Olivia Wilde Cannot Resist the People Upstairs.

DIRECTED BY OLIVIA WILDE/2026

In case you weren’t invited the first five times this movie was made, Olivia Wilde is here to ring your bell.  With A24’s The Invite, the actress-turned-filmmaker seems to not only be angling to erase the real-world stigma kicked up by her previous directorial outing, the strained Don’t Worry Darling (2022), she also seems intent on helping secure the world record for the most times a single film has been made and remade in a few short years.  The Invite’s opening titles casually credit Cesc Gay’s 2020 Spanish comedy of sexual curiosity amid relationship strain, The People Upstairs, as its source material.  Fun fact: intimately sandwiched between them are four count ‘em four more: there’s the Italian Neighbors (2022), Switzerland’s The Neighbours from Upstairs (2023), the French Maybe More (2024), and South Korea’s The People Upstairs (2025).   That’s one a year- a truly eyepopping amount of fast and scattered cinematic procreation.  I don’t know whether to get it a box set or a vasectomy.

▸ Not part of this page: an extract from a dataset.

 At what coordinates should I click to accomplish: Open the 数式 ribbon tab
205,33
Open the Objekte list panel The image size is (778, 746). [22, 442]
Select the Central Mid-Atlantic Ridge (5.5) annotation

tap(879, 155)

But let’s hold off on that.  While I can’t speak for the other five versions, Wilde’s U.S. adaptation of the initial comedy four-hander (two male/female couples at a dinner party; neighbors whom, in different permutations, have been circling one another with varying degrees of lust in their hearts) goes down quite well.  Though the film’s ubiquitous trailer goes as far as to reveal that the adventurous visiting couple, played by Penelope Cruz and Edward Norton, get around to inviting the more traditional husband & wife- Wilde and Seth Rogen- to swingaround fun town, it leaves us wondering only one thing: will they or won’t they?  Thankfully, there’s plenty more to The Invite than that.

Were it not for a handful of quick (and frankly, unnecessary) early scenes depicting Rogen miserable at his school-teaching job and Wilde stress-shopping for groceries, The Invite would be an all-in-one-locale movie.  That locale is Wilde & Rogen’s impeccable apartment, a place straight out of the more tasteful depths of Pinterest.  The abundance of windows, doorframes, and mirrors that continuously dictate shot composition ensures that despite the small cast in the singular setting, The Invite defies ever being mistaken for a filmed play.  It also quite vividly suggests that the director did her Alfred Hitchcock due diligence, probably quite recently.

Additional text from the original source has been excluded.